Ticked: Again it's not her choice to leave. It's her husbands. The Bible makes it clear that the person who committed adultery is not to marry again but he can because he didn't commit adultery. I think they should work it out and try. Marriages can survive when their is adultery. He survived the first one, he seems like a good guy - so if she possibly makes it clear that she has a problem and wants to go to counseling together he may stick around. There has to be a change in her and I would hate to see her leave her husband and be unhappy knowing she never tried to make things better and now is living worse than before.

I hope this clears up any confusion and I hope no one sees this an attack on them. I'm simply staying what is fair and logical. I think the way the world is the way it is is because too many people want to do what heir feeling dictate rather than what is morally right and wrong to do. There would be a lot more happy marriages in this world if people would learn what marriage is about before jumping into one, in blind passion.
Helpful - 0
136956 tn?1688675680
Exactly DellaKemp.

My mother chose to stay even after being cheated on because the church made her feel guilty and told her it was the right thing to do. As per the bible she had the right to leave.
Helpful - 0
1287017 tn?1537898943
You quote the bible correctly, but once infidelity had happend, the bond of marriage from a biblcal standpoint has been broken.

Matthew 19:8-9
Helpful - 0
136956 tn?1688675680
Why would I tell her to leave?  When you cheat you the other person will never forget.  It will always be there.  There has been deceit and getting past that is hard.  Coming from someone who as been cheated on, she needs to leave.  

I dont agree with someone leaving a marriage except for this reason.  

I also say to leave because it is not fair to him for her to be in a relationship.

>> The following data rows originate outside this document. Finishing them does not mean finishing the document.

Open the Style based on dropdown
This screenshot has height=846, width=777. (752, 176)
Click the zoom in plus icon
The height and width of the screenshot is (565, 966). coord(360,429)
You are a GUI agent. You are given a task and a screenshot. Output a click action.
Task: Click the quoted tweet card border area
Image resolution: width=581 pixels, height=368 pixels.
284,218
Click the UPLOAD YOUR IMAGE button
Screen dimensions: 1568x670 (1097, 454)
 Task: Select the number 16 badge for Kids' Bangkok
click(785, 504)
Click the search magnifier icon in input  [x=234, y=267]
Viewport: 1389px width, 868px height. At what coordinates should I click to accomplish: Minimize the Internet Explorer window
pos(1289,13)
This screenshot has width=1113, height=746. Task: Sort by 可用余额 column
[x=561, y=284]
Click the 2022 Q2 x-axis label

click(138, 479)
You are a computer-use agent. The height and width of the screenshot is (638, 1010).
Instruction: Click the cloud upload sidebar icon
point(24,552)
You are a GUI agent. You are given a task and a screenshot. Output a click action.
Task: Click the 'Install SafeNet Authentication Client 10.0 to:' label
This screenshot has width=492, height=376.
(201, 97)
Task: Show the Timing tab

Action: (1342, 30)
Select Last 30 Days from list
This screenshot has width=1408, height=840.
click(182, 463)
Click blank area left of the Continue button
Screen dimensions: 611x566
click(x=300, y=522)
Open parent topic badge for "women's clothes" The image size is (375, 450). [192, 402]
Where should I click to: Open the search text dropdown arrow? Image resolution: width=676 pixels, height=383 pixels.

Sorry if you disagree its my opinion.
Helpful - 0
Avatar universal
I'm with tbabi. Say she runs away, if she doesn't fix herself and her problems what's to stop her from cheating again? and again. and again.and again. As soon as the next man/bf/husband in her life begins to get tired/not show interest/enough interest she'll run to the first man who does. My mom has done the same thing all through my life. She's working on husband number 6 or 7. (the only wedding I wasn't in was when she married my dad...husband number 1) Needless to say...I have zero respect for her. I love her to death, she is my mom and aside from the bed hopping she was/is a great mom. Took care of my brother and I but...still. What will her children think?
Helpful - 0
908392 tn?1316522899
Marriage is lifelong. That is the choice she made, why would you tell her to leave when she's the cause of all the heartache. She needs to focus on fixing herself not running away and making a new life.